A column was deleted on the source table, when I ran LSDP it failed with error DELTA_STREAMING_INCOMPATIBLE_SCHEMA_CHANGE_USE_LOG : Streaming read is not supported on tables with read-incompatible schema changes( e.g: rename or drop or datatype changes)

what is the recommended approach to handle column deletions or datatype changes on source table in Lakeflow SDP.

1 ACCEPTED SOLUTION

Accepted Solutions

SteveOstrowski
Databricks Employee
Databricks Employee

Hi IM_01,

You can set pipelines.reset.allowed as a table property directly in your pipeline definition. The approach depends on whether you are using Python or SQL:

Python:

@dlt.table(
    table_properties={"pipelines.reset.allowed": "true"}
)
def my_streaming_table():
    return (
        spark.readStream.format("cloudFiles")
        .option("cloudFiles.format", "json")
        .load("/path/to/data")
    )

SQL:

CREATE OR REFRESH STREAMING TABLE my_streaming_table
TBLPROPERTIES ("pipelines.reset.allowed" = "true")
AS SELECT * FROM STREAM(LIVE.source_table);

Setting this to "true" allows a full refresh of that specific table, which is what you need to resolve the DELTA_STREAMING_INCOMPATIBLE_SCHEMA_CHANGE_USE_LOG error. Once you set the property and do a full refresh to pick up the schema change, you may want to set it back to "false" afterward to prevent accidental full refreshes in production.

More detail on pipeline table properties is available in the docs: Pipeline table properties.

Sources:

View solution in original post

18 REPLIES 18

Ashwin_DSA
Databricks Employee
Databricks Employee

Hi @IM_01,

This error means the upstream Delta source had a non‑additive schema change (drop/rename/type change), and SDP’s streaming read can’t continue from the existing checkpoint.

As of today, only additive changes are supported transparently in SDP. Dropping or renaming a column, or changing its type in place, is treated as a breaking change for streaming reads. The recommended fix is to run a full refresh of the affected streaming tables (or the whole pipeline) after the schema change.

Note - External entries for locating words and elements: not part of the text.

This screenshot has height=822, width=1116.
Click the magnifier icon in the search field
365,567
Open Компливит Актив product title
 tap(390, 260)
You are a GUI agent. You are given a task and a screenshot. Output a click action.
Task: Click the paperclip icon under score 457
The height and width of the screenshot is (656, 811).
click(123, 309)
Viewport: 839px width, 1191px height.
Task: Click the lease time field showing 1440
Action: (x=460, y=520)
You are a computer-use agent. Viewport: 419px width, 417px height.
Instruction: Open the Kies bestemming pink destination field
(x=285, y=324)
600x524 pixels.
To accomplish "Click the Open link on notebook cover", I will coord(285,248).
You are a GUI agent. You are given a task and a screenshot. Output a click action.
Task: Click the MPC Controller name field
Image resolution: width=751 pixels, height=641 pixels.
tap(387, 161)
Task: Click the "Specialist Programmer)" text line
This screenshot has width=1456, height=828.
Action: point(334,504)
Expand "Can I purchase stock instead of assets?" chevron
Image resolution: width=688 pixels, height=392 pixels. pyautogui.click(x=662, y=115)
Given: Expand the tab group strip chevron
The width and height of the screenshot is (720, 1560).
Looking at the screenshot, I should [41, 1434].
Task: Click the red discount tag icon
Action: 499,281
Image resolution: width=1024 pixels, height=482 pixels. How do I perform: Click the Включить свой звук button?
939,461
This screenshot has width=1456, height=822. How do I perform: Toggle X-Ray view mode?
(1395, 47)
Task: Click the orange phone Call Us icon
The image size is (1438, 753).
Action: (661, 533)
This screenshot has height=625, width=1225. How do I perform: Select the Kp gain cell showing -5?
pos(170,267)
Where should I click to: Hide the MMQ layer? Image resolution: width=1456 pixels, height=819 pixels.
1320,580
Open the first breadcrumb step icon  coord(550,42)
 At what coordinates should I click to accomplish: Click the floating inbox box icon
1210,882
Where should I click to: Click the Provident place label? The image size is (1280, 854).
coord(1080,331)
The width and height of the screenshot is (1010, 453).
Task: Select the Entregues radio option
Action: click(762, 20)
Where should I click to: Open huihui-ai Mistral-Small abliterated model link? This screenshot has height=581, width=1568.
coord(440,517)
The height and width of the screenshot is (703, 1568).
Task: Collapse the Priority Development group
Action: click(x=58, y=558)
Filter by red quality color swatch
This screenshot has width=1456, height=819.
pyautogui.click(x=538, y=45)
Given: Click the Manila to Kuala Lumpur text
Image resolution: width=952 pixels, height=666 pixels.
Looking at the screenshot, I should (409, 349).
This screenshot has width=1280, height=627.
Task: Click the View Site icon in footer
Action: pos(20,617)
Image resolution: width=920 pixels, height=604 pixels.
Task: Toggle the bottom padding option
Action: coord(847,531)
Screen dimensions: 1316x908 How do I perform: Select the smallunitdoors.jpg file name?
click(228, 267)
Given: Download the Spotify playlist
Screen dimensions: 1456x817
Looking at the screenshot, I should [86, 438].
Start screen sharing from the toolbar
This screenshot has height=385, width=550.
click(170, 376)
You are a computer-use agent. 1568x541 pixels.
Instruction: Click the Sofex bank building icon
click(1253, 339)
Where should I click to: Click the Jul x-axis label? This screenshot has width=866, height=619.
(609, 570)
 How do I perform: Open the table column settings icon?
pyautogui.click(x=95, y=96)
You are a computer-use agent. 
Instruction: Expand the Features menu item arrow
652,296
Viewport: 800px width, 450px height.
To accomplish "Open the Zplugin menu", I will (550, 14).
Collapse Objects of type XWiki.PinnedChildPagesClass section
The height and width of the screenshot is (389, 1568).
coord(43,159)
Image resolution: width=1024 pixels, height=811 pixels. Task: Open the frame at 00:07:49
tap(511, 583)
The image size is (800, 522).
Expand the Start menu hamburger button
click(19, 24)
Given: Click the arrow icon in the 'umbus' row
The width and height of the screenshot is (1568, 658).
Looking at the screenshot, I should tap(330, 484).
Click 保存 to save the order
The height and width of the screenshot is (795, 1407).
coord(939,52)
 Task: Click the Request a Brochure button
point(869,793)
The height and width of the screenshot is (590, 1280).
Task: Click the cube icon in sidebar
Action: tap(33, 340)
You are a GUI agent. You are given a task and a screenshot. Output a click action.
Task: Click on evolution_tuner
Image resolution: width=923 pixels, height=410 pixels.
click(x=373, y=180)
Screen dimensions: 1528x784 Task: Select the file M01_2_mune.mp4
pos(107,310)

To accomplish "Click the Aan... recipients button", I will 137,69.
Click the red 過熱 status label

For column deletions, you have two options:

  1. If you truly want it gone: stop the pipeline --> apply the DDL change --> run a full refresh --> restart incremental runs.
  2. If you want to avoid full refreshes: don’t physically drop the column. Leave it in the schema (optionally stop populating it or ignore it in your SDP logic) so the streaming schema remains compatible.

For data type changes:

  1. If it’s a widening change (for example INT --> BIGINT, FLOAT --> DOUBLE), SDP now supports type widening in the PREVIEW channel. Enable pipelines.enableTypeWidening = true (or per table) so supported type changes can be applied without a full refresh of streaming tables (materialized views will still recompute).
  2. For other/incompatible type changes, model them as “add a new column with the new type + cast” and update SDP to use that column; or treat the in‑place change as a breaking change and do a full refresh.
 

The message about schemaTrackingLocation and allowSourceColumnTypeChange comes from the underlying Delta streaming engine. In Lakeflow SDP those options aren’t currently configurable, so you can’t resolve this particular error just by adding them to your pipeline definition. Instead, you need to treat the drop/type change as a breaking change and run a full refresh of the affected streaming tables. For more background on schemaTrackingLocation and column mapping, see the docs:  https://docs.databricks.com/aws/en/delta/column-mapping.

 

If this answer resolves your question, could you mark it as “Accept as Solution”? That helps other users quickly find the correct fix.

 

Regards,
Ashwin | Delivery Solution Architect @ Databricks
Helping you build and scale the Data Intelligence Platform.
***Opinions are my own***

IM_01
Contributor

Hi   @Ashwin_DSA @SteveOstrowski  


As part of deletion of column on the target table I tried changing column mapping mode to name and then it errors out saying SET_TBLPROPERTIES_NOT_ALLOWED_FOR_PIPELINE_TABLE
Could you please help me with this

Ashwin_DSA
Databricks Employee
Databricks Employee

Hi @IM_01,

It is working as expected. In Lakeflow SDP, streaming tables and materialised views are pipeline‑managed tables, so you can’t change low‑level Delta properties (including delta.columnMapping.mode) with ALTER TABLE … SET TBLPROPERTIES. Those are reserved for the engine, not for direct user DDL.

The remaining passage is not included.